Weight by PCA (RapidMiner Studio Core)
Synopsis
This operator creates attribute weights of the ExampleSet by using a component created by the PCA. This operator behaves exactly the same way as if a PCA model is given to the Weight by Component Model operator.Description
The Weight by PCA operator generates attribute weights of the given ExampleSet using a component created by the PCA. The component is specified by the component number parameter. If the normalize weights parameter is not set to true, exact values of the selected component are used as attribute weights. The normalize weights parameter is usually set to true to spread the weights between 0 and 1. The attribute weights reflect the relevance of the attributes with respect to the class attribute. The higher the weight of an attribute, the more relevant it is considered.
Principal Component Analysis (PCA) is a mathematical procedure that uses an orthogonal transformation to convert a set of observations of possibly correlated attributes into a set of values of uncorrelated attributes called principal components. The number of principal components is less than or equal to the number of original attributes. This transformation is defined in such a way that the first principal component's variance is as high as possible (accounts for as much of the variability in the data as possible), and each succeeding component in turn has the highest variance possible under the constraint that it should be orthogonal to (uncorrelated with) the preceding components.
Input
- example set (Data Table)
This input port expects an ExampleSet. It is the output of the Retrieve operator in the attached Example Process.
Output
- weights (Attribute Weights)
This port delivers the weights of the attributes with respect to the label attribute. The attributes with higher weight are considered more relevant.

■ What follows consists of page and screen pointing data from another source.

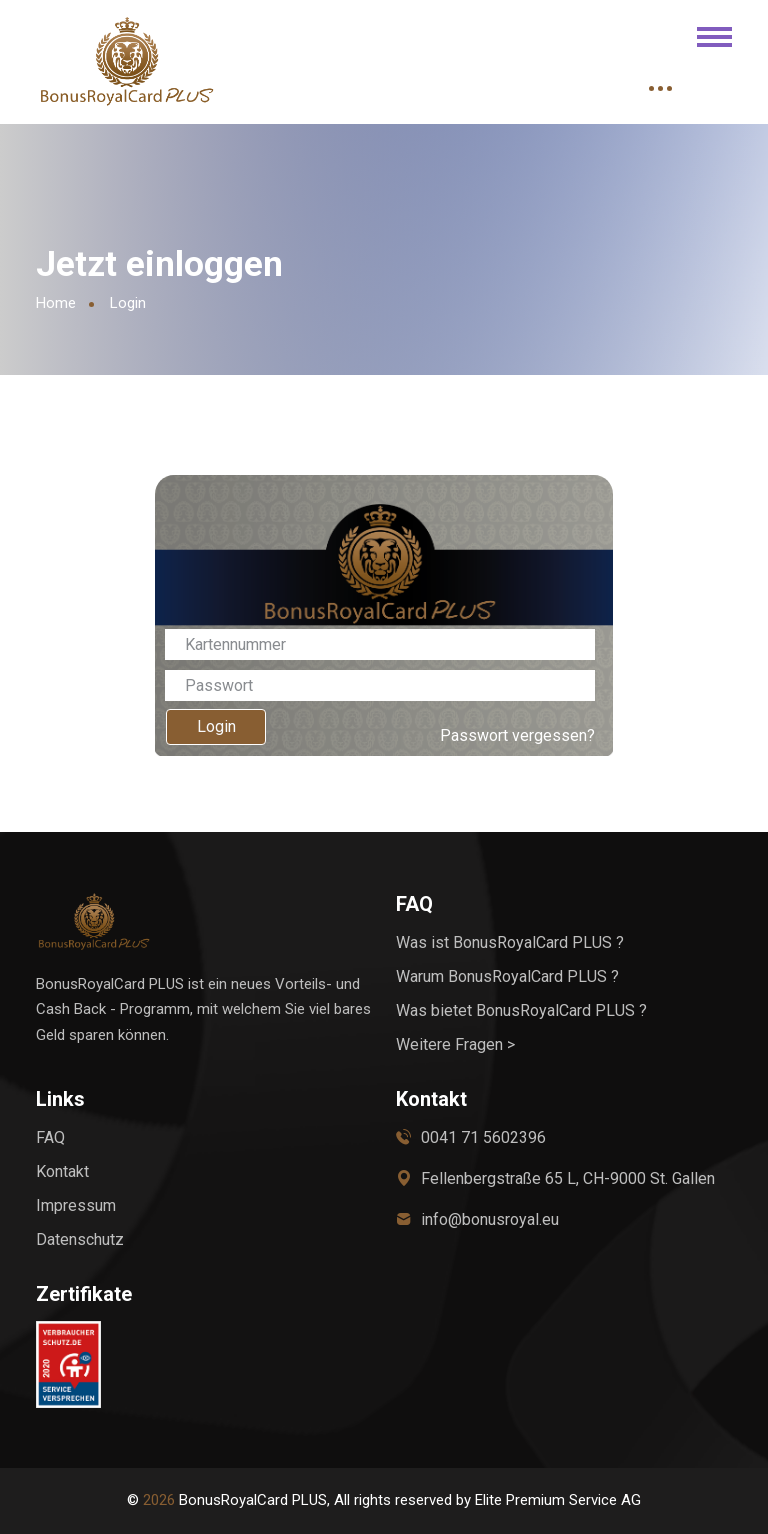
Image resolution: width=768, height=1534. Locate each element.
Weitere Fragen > (455, 1044)
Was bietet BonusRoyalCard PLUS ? (521, 1010)
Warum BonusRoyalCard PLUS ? (507, 976)
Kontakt (62, 1171)
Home (56, 303)
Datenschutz (80, 1239)
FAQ (50, 1137)
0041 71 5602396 (483, 1137)
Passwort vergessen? (517, 735)
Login (216, 726)
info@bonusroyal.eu (490, 1219)
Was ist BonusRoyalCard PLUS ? (510, 942)
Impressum (76, 1205)
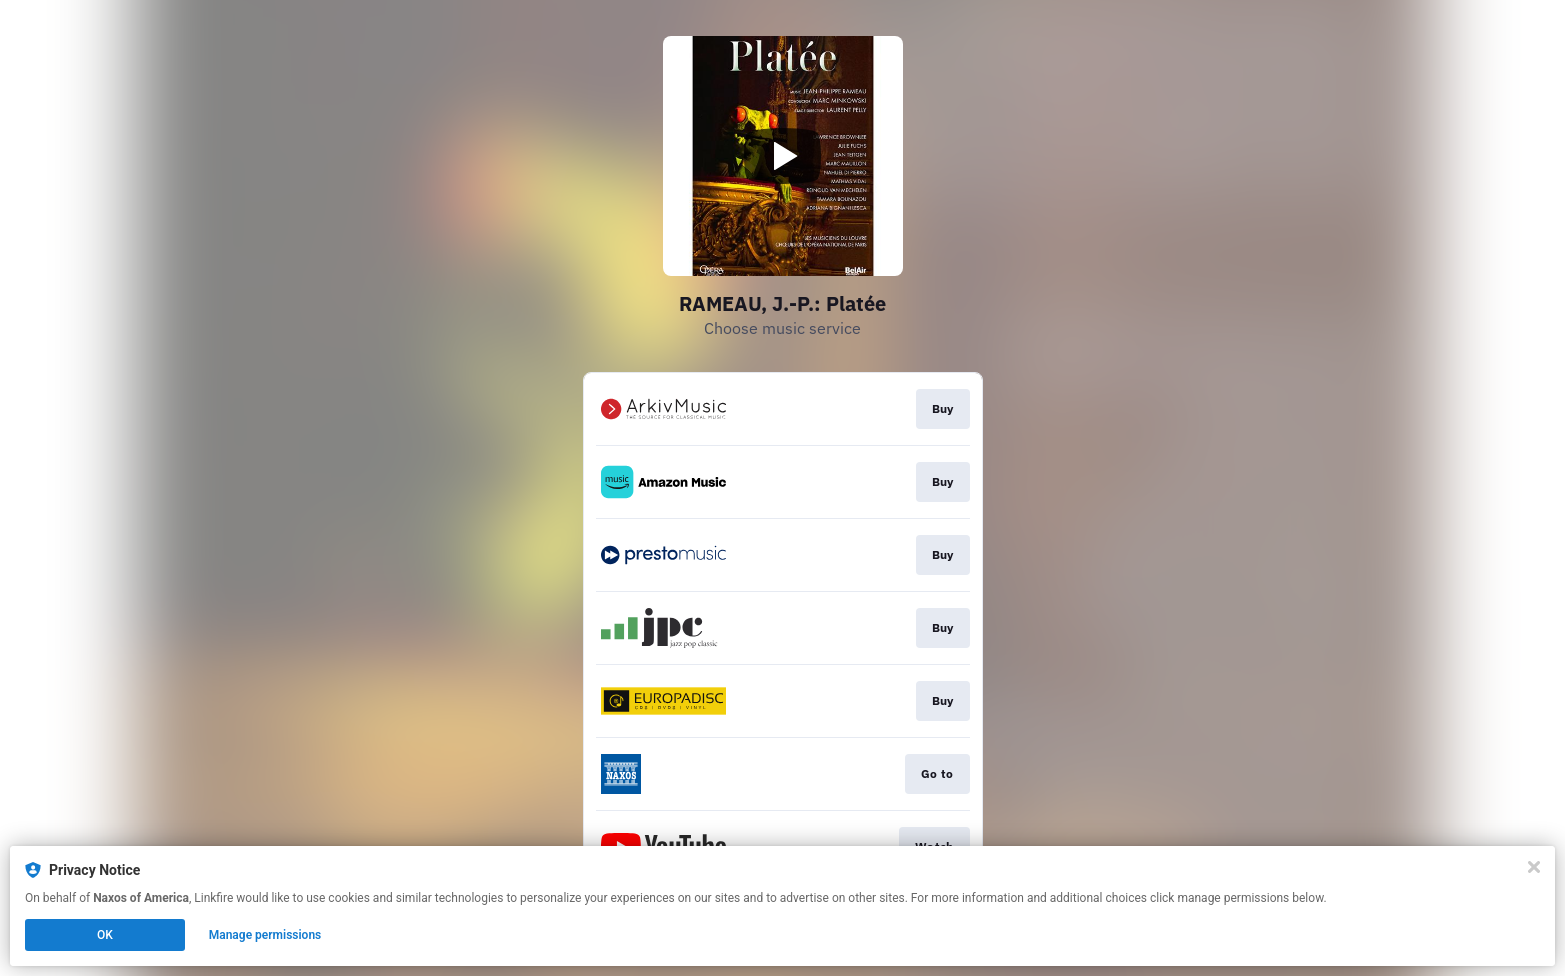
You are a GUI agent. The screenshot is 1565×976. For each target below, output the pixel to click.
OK (105, 935)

- example set (Data Table)
The ExampleSet that was given as input is passed without changing to the output through this port. This is usually used to reuse the same ExampleSet in further operators or to view the ExampleSet in the Results Workspace.
Parameters
- normalize_weightsThis parameter indicates if the calculated weights should be normalized or not. If set to true, all weights are normalized in the range from 0 to 1. Range: boolean
- sort_weightsThis parameter indicates if the attributes should be sorted according to their weights in the results. If this parameter is set to true, the order of the sorting is specified using the sort direction parameter. Range: boolean
- sort_directionThis parameter is only available when the sort weights parameter is set to true. This parameter specifies the sorting order of the attributes according to their weights. Range: selection
- component_numberThis parameter specifies the number of the component that should be used as attribute weights. Range: integer
Tutorial Processes
Calculating the attribute weights of the Sonar data set by PCA
The 'Sonar' data set is loaded using the Retrieve operator. The PCA operator is applied on it. The dimensionality reduction parameter is set to 'none'. A breakpoint is inserted here so that you can have a look at the components created by the PCA operator. Have a look at the EigenVectors generated by the PCA operator especially 'PC1' because it will be used as weights by using the Weight by Component Model operator. The Weight by Component Model operator is applied next. The ExampleSet and Model ports of the PCA operator are connected to the corresponding ports of the Weight by Component Model operator. The normalize weights and sort weights parameters are set to false, thus all the weights will be exactly the same as the selected component. The component number parameter is set to 1, thus 'PC1' will be used as attribute weights. The weights can be seen in the Results Workspace. You can see that these weights are exactly the same as the values of 'PC1'.
In the second operator chain the Weight by PCA operator is applied on the 'Sonar' data set to perform exactly the same task. The parameters of the Weight by PCA operator are set exactly the same as the parameters of the Weight by Component Model operator. As it can be seen in the Results Workspace, exactly same weights are generated here.